▸ **Data supplied**:
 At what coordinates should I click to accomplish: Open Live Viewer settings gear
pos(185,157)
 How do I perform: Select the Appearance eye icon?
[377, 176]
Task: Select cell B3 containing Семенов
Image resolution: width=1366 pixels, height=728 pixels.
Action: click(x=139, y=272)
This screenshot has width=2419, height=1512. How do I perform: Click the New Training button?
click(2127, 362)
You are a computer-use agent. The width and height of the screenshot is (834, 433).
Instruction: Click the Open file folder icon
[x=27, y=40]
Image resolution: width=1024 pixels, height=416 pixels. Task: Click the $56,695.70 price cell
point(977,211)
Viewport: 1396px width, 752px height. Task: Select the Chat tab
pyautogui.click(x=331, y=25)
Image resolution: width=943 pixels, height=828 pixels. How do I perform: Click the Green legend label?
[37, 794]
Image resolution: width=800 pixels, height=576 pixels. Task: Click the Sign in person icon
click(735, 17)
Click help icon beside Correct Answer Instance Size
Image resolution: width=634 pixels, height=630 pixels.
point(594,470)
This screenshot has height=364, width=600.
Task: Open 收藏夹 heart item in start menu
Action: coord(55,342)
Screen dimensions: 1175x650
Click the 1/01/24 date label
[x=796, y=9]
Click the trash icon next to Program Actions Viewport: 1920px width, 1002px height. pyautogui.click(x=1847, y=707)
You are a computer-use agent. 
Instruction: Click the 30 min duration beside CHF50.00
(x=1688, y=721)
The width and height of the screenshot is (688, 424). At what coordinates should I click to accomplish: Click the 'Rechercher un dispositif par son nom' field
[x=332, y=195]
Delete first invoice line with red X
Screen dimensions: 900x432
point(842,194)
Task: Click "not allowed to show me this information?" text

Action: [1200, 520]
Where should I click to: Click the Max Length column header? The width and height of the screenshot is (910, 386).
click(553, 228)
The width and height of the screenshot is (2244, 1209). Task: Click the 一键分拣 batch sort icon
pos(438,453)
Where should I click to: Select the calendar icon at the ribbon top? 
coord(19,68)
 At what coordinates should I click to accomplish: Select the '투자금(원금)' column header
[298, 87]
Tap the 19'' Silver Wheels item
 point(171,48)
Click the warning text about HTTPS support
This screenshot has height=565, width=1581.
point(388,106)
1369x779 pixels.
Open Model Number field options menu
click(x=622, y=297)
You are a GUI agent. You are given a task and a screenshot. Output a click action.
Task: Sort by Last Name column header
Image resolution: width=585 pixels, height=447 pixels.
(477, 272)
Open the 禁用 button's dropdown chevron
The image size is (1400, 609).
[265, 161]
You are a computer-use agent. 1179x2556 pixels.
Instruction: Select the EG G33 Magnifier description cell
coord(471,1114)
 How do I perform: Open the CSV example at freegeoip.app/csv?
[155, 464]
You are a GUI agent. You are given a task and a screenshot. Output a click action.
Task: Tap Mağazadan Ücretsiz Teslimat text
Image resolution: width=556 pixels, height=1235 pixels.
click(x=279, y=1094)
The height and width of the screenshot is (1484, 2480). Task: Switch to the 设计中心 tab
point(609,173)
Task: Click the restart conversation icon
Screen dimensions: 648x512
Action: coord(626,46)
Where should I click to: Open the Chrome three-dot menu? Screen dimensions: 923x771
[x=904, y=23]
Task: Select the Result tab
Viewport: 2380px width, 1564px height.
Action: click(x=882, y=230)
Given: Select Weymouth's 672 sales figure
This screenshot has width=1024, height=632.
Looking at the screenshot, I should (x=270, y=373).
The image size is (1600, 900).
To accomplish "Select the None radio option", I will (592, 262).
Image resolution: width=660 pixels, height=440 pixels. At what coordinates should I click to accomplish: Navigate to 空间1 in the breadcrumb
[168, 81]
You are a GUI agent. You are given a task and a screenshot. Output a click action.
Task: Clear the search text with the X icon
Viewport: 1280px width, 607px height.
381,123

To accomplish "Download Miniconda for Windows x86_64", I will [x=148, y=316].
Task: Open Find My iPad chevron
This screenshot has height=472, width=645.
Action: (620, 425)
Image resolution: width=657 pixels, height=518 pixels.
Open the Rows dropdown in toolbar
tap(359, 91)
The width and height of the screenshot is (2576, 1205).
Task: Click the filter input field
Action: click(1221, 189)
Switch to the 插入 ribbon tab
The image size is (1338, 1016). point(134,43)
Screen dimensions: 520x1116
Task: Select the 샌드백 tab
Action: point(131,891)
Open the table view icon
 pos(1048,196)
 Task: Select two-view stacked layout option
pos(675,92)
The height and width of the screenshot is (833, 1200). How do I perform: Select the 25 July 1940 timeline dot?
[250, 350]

▸ **Task prompt**:
Copy out the items verbatim, everything from the line containing "Task: Click the restart conversation icon" down to the line containing "Action: (620, 425)", both included.

▸ **Output**:
Task: Click the restart conversation icon
Screen dimensions: 648x512
Action: coord(626,46)
Where should I click to: Open the Chrome three-dot menu? Screen dimensions: 923x771
[x=904, y=23]
Task: Select the Result tab
Viewport: 2380px width, 1564px height.
Action: click(x=882, y=230)
Given: Select Weymouth's 672 sales figure
This screenshot has width=1024, height=632.
Looking at the screenshot, I should (x=270, y=373).
The image size is (1600, 900).
To accomplish "Select the None radio option", I will (592, 262).
Image resolution: width=660 pixels, height=440 pixels. At what coordinates should I click to accomplish: Navigate to 空间1 in the breadcrumb
[168, 81]
You are a GUI agent. You are given a task and a screenshot. Output a click action.
Task: Clear the search text with the X icon
Viewport: 1280px width, 607px height.
381,123

To accomplish "Download Miniconda for Windows x86_64", I will [x=148, y=316].
Task: Open Find My iPad chevron
This screenshot has height=472, width=645.
Action: (620, 425)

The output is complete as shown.